«Das Leben der Erkenntnis ist das Leben, welches glücklich ist, der Not der Welt zum Trotz» (Ludwig Wittgenstein, Tagebucheintrag vom 13.8.16).


«E se qualcuno obietta che non val la pena di far tanta fatica, citerò Cioran (…): “Mentre veniva preparata la cicuta, Socrate stava imparando un’aria sul flauto. ‘A cosa ti servirà?’ gli fu chiesto. ‘A sapere quest’aria prima di morire’”» (Italo Calvino, chiusa di "Perché leggere i classici").


«Neque longiora mihi dari spatia vivendi volo, quam dum ero ad hanc quoque facultatem scribendi commentandique idoneus» (Aulo Gellio, "Noctes atticae", «Praefatio»).


martedì 24 settembre 2013

Ratzinger e Odifreddi

Finalmente svelato il mistero delle dimissioni di Ratzinger da Papa: doveva concentrarsi per rispondere alla lettera-libro di Piergiorgio Odifreddi, Caro Papa, ti scrivo (Mondadori 2011).
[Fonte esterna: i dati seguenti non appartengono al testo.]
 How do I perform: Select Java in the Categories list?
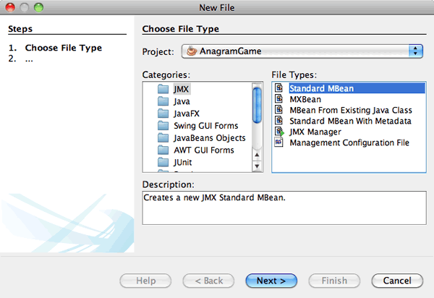click(182, 101)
Qui il resoconto di Odifreddi, che a sua volta contiene il link alla parte della lettera di Ratzinger pubblicata oggi da "Repubblica".
Qui vorrei concentrarmi su un punto della lettera di Ratzinger.
Il passaggio in cui l'ex Papa cita Il gene egoista (1976) di Richard Dawkins e Il caso e la necessità (1970) del Premio Nobel Jacques Monod è commovente. Ratzinger li chiama in causa motu proprio, visto che Odifreddi non li aveva citati (il nome di Monod nel suo libro non compare e quello di Dawkins ricorre fuggevolmente a pagina 7 in una breve lista di atei così atei da essere esclusi da Ravasi dal Cortile dei Gentili: ovvero Odifreddi, Dawkins, Hitchens e Onfray).
Dico "commovente" perché mette in gioco uno stratagemma retorico e una fallacia ben precisi. Tu in cuor tuo sai che la tua teologia è, come direbbe Borges, un ramo della letteratura fantastica, ma non puoi ammetterlo; e allora che fai per difenderti? Dici che lo stesso vale per due delle più potenti obiezioni scientifiche alla tua teologia, ovvero l'algoritmo dell'evoluzione per selezione naturale cumulativa (necessità) delle piccole mutazioni (caso) che funzionano e l'idea che questo meccanismo agisce soprattutto al livello del gene "egoista", che è l'elemento in qualche modo davvero immortale degli esseri viventi, di cui si serve come macchine "fotocopiatrici" e veicoli transitori. Ovviamente, tutto ciò senza entrare nel merito dei dati della biologia molecolare e delle argomentazioni del neodarwinismo: puro parlare a vanvera dalla poltrona del dorato esilio, forse per la strutturale incapacità, connaturata ai più e oggi oggetto di studio, di comprendere la logica stessa delle spiegazioni evoluzionistiche.
Per quanto riguarda Dawkins, forse Ratzinger è stato sviato dalle parole con cui si apriva la Prefazione alla prima edizione del Gene egoista (dal 1989 seguita da una seconda Prefazione per la riedizione ampliata del libro): «Questo libro dovrebbe essere letto quasi come se fosse un libro di fantascienza. Infatti, è stato pensato per stimolare l'immaginazione del lettore. Tuttavia, non si tratta di fantascienza, ma di scienza vera. Anche se è un cliché, "più strano della fantascienza” esprime esattamente il modo in cui io sento la realtà. Noi siamo macchine da sopravvivenza - robot semoventi programmati ciecamente per preservare quelle molecole egoiste note sotto il nome d geni. Questa è una verità che non cessa mai di stupirmi e, anche se la conosco da anni, non riesco mai ad abituarmici del tutto».
Per quanto riguarda Monod, invece, se si va a controllare il contesto del passo sulla comparsa dei tetrapodi citato da Ratzinger, ci si accorge che si tratta della illustrazione esemplificativa di un meccanismo evolutivo - la pressione selettiva sul livello genetico esercitata dall'esplorazione attiva da parte degli animali delle possibilità offerte loro dal repertorio comportamentale specifico - che ormai è un luogo comune nel pensiero neo-evoluzionistico, presente in personaggi tanto diversi, per esempio, come Karl Popper e Daniel Dennett, con quest'ultimo che ne L'idea pericolosa di Darwin (1995) si richiama varie volte a Il caso e la necessità, mentre Popper, che pure cita qualche volta Monod, ci era arrivato per conto proprio prima del 1970.
Insomma, l'argomento di Ratzinger al riguardo è una variante dello stratagemma ben noto del "Tutti colpevoli, nessun colpevole", anche se in ogni caso siamo su un altro pianeta rispetto all'aria fritta di Bergoglio. Ci voleva.